Papiya had no support when her husband left her. Traditionally, women are not allowed to own land in that area in Tanzania. But Papiya went to the village council and was assigned a plot.

Video produced by Rasmus Hundsbæk from DK4 in cooperation with MS ActionAid Denmark


 

Text: Pernille Bærendtsen

Papiya Ndaadu is a middle-aged woman with a wrinkled face where a hard life has left its traces. She lives in Orpopong'ni – a small village about 40 minutes by car from Kibaya, the district capital of Kiteto which is situated in Maasailand in central Tanzania.

"This is my land, from that tree to this tree, around and up to these trees and that large tree," Papiya explains, while she points to all four corners of the world to show how far her land goes.

To Papiya the land plays a crucial role in her life:

"I have four children, two of whom are in school. Everything I get from my land I use to support them. The money she makes from selling crops from the land, she uses to buy cows or goats, which in turn can generate revenue."

**Activity:** Continue the story of Papiya Ndaadu and her land from the point where it stops. The rows that follow have nothing to do with the story about Papiya.

**Information supplied:**
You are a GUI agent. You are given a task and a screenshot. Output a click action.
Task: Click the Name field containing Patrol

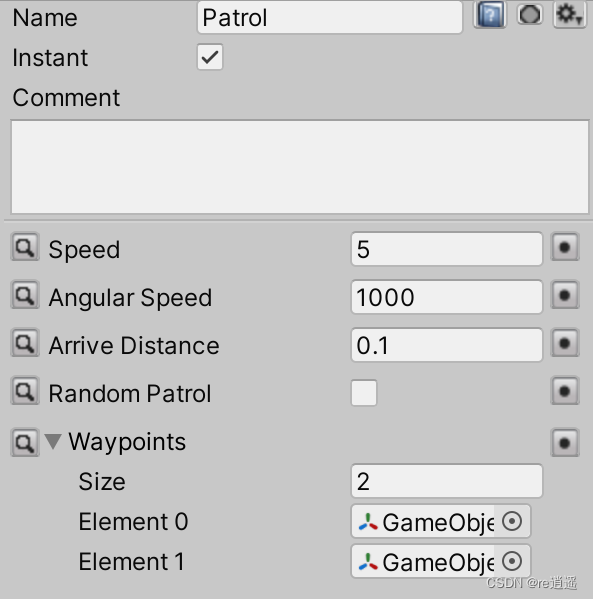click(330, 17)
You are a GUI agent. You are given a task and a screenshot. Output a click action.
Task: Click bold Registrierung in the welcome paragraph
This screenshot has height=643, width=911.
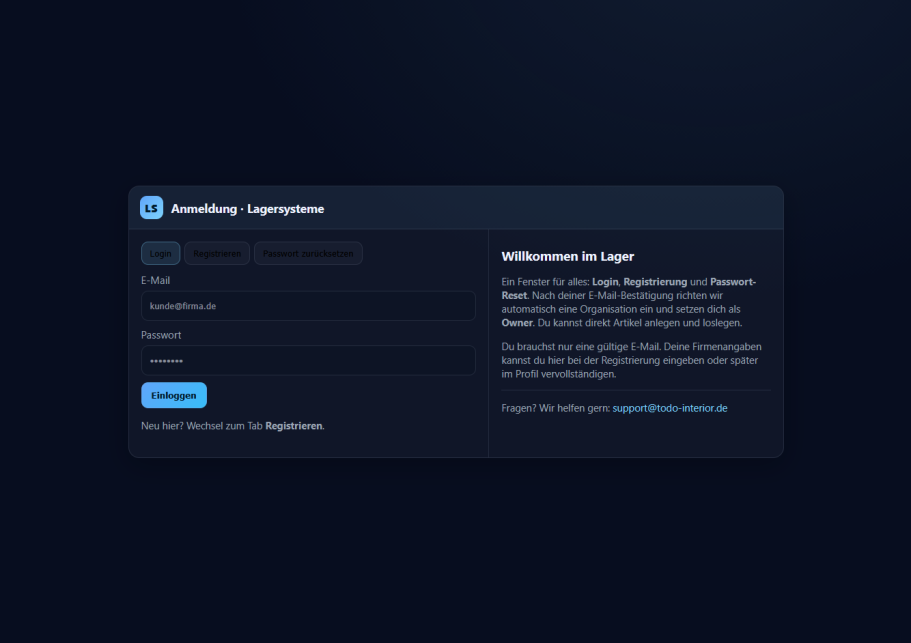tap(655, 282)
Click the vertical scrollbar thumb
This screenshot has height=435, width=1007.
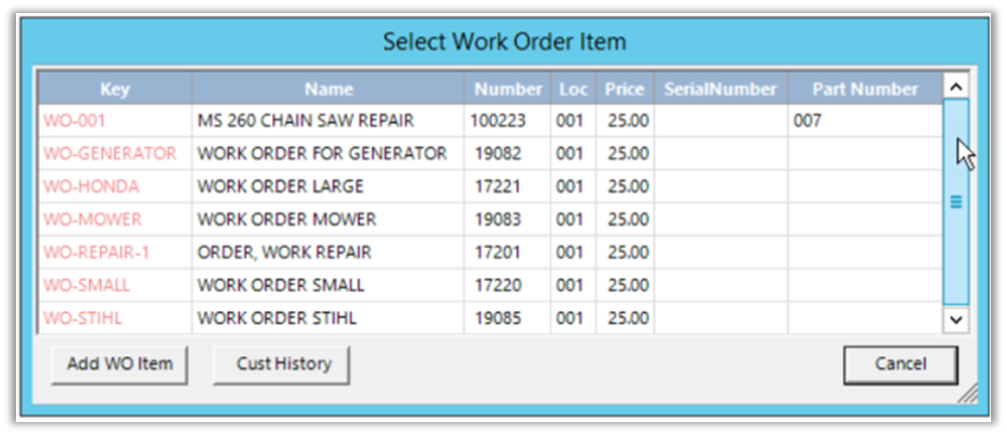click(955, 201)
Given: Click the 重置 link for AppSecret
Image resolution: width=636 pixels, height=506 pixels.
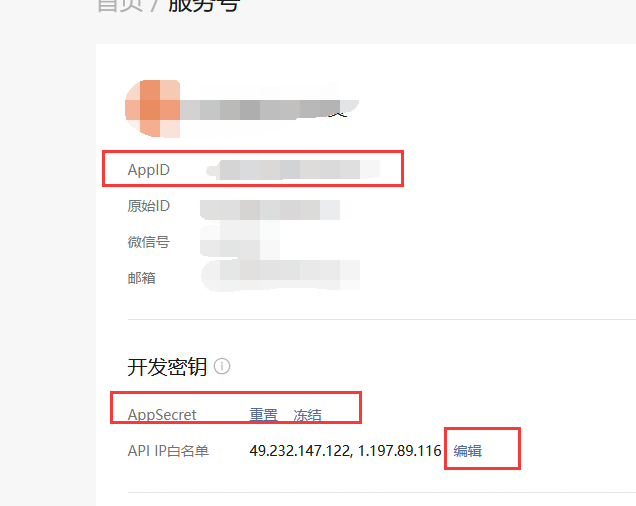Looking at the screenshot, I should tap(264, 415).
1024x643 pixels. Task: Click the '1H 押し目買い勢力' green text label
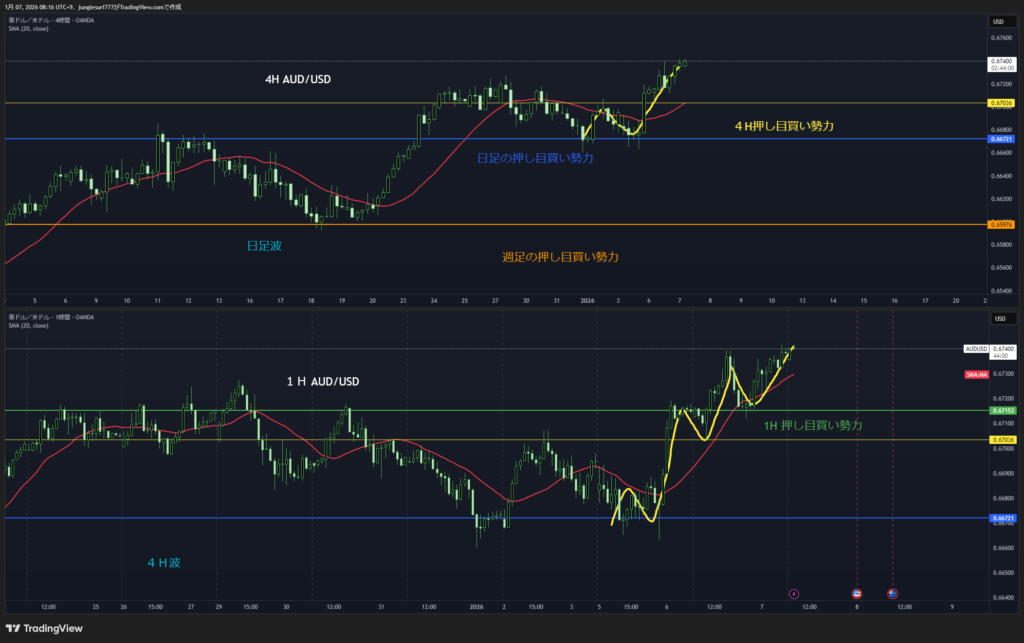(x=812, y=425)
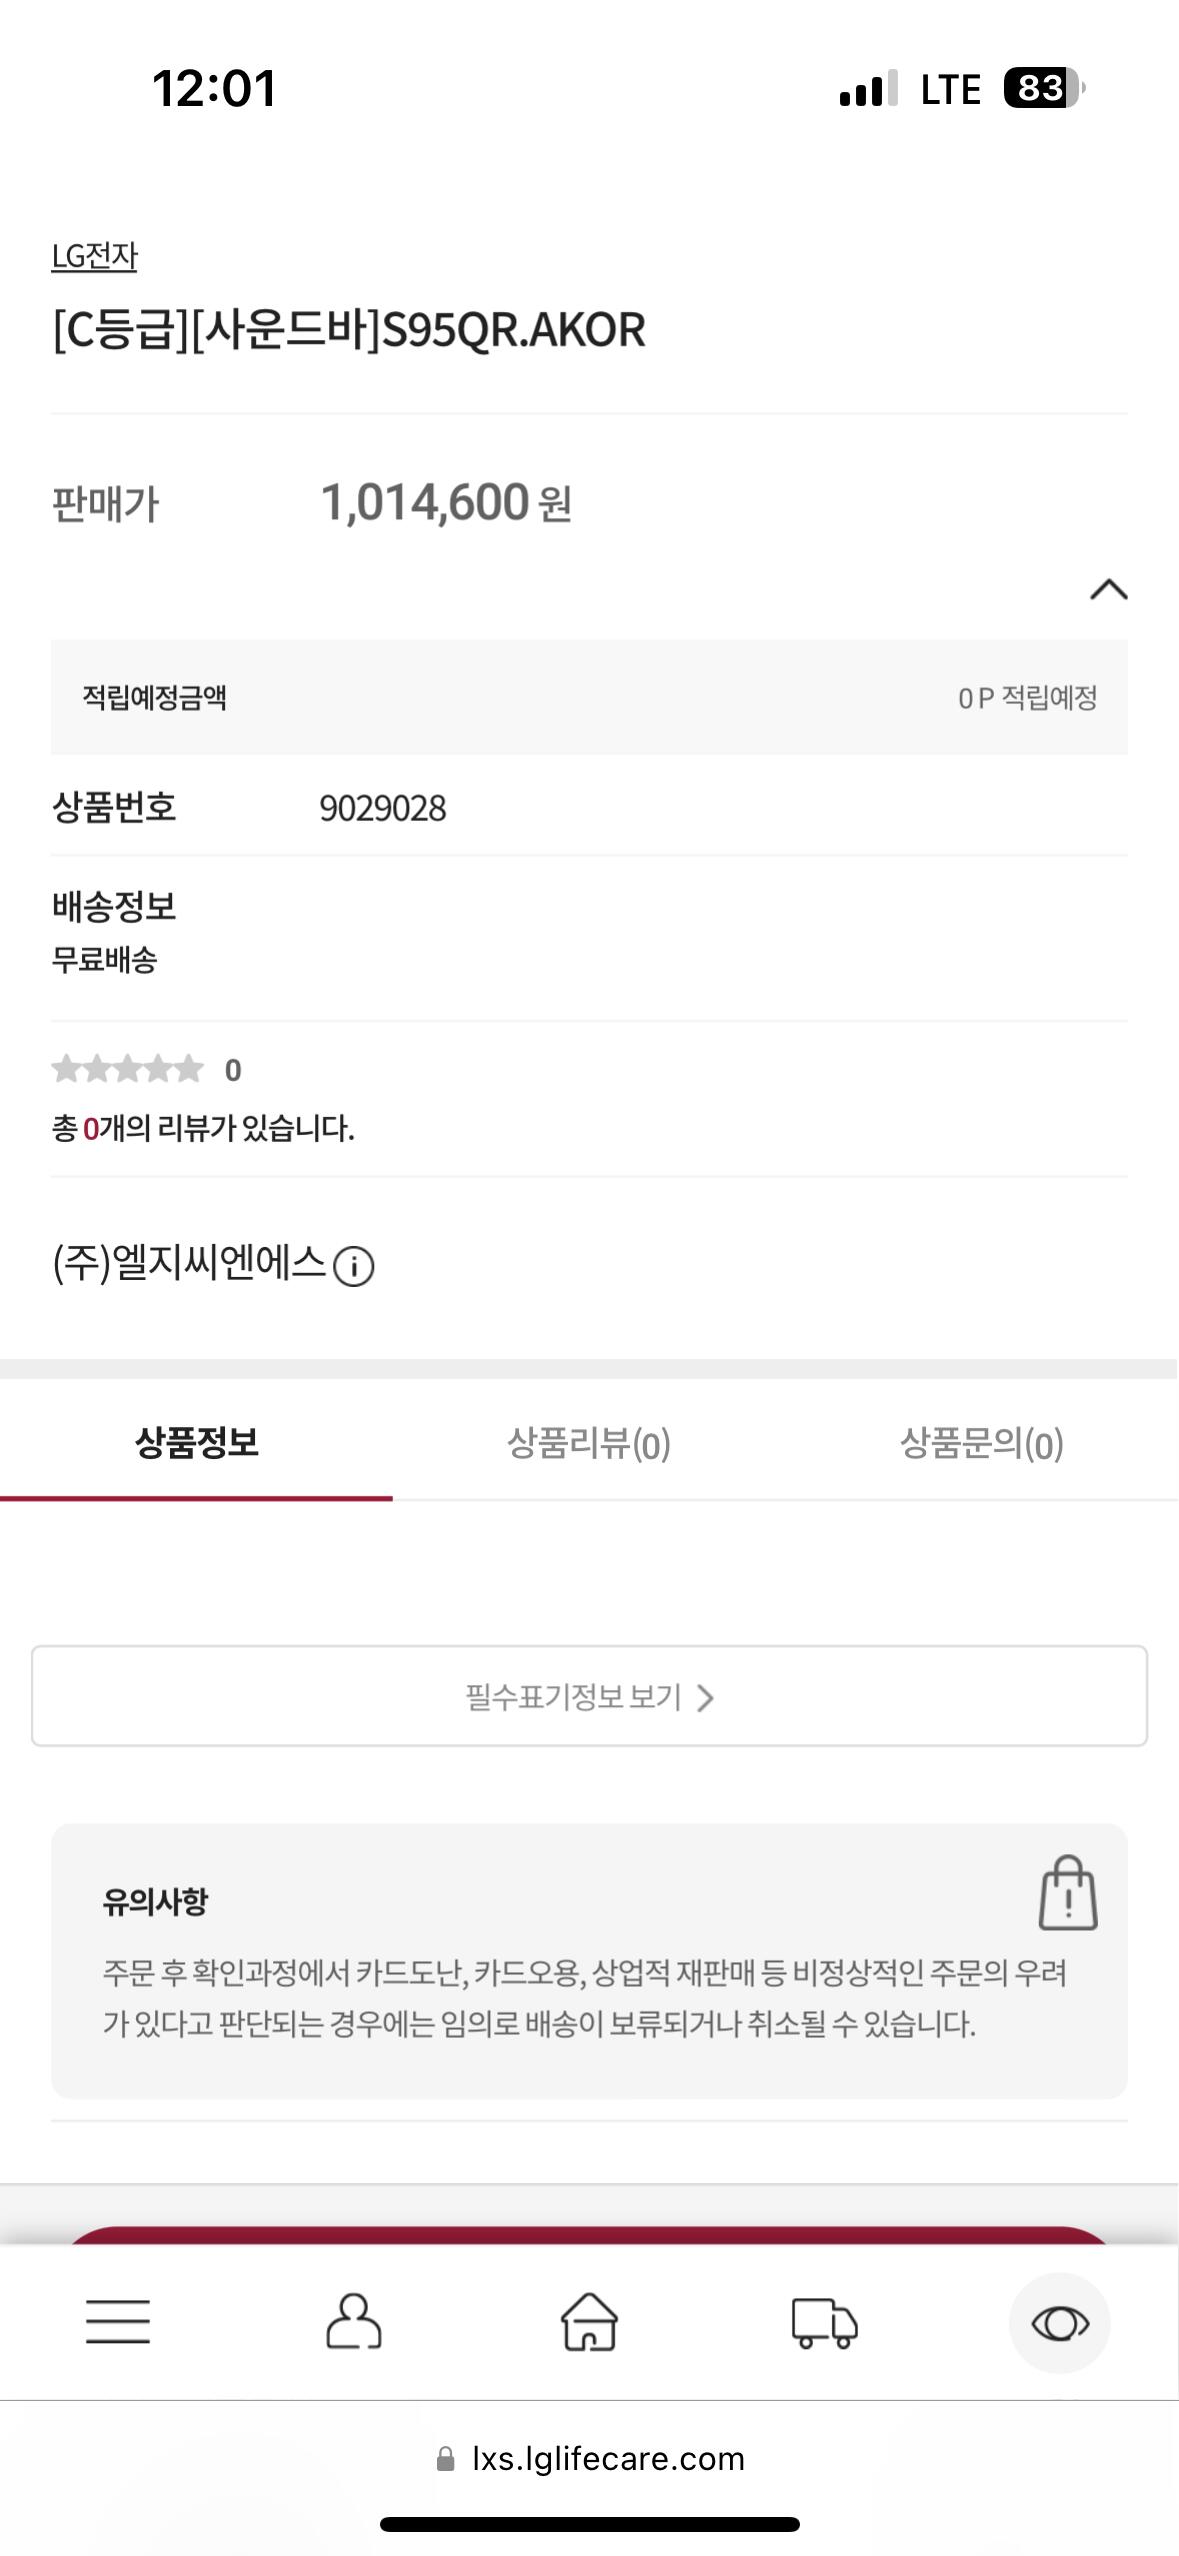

**Response area:**
Home in the boma – the family’s compound – she tells her story. She identifies every house in boma: "This is my house; this is my father's house, my sister’s house and my uncle’s house."

Papiya explains that her problems began when her husband disappeared. He simply just went away and left her with the children.

"I had nothing," she explains.

Papiya had no alternative but to return to her parents' village, where she later discovered that she could ask the village council for a plot of land. She managed to get the plot allotted which she showed earlier in the day.

But it was not easy to start with: "Before, we, the women, were unaware of the importance of land.

People were not used to cultivate land, and when they first began to cultivate the land, it was only men who used to own it."

CORDS has the last 10 years taught both men and women in the village of Orpopong'ni about their rights in regard of the Tanzanian Land Acts, and has also helped the village to demarcate its boundaries with other villages and helped them to spread the land internally. This process has helped to ensure that Papiya and other women have had the piece of land allocated which they can now cultivate.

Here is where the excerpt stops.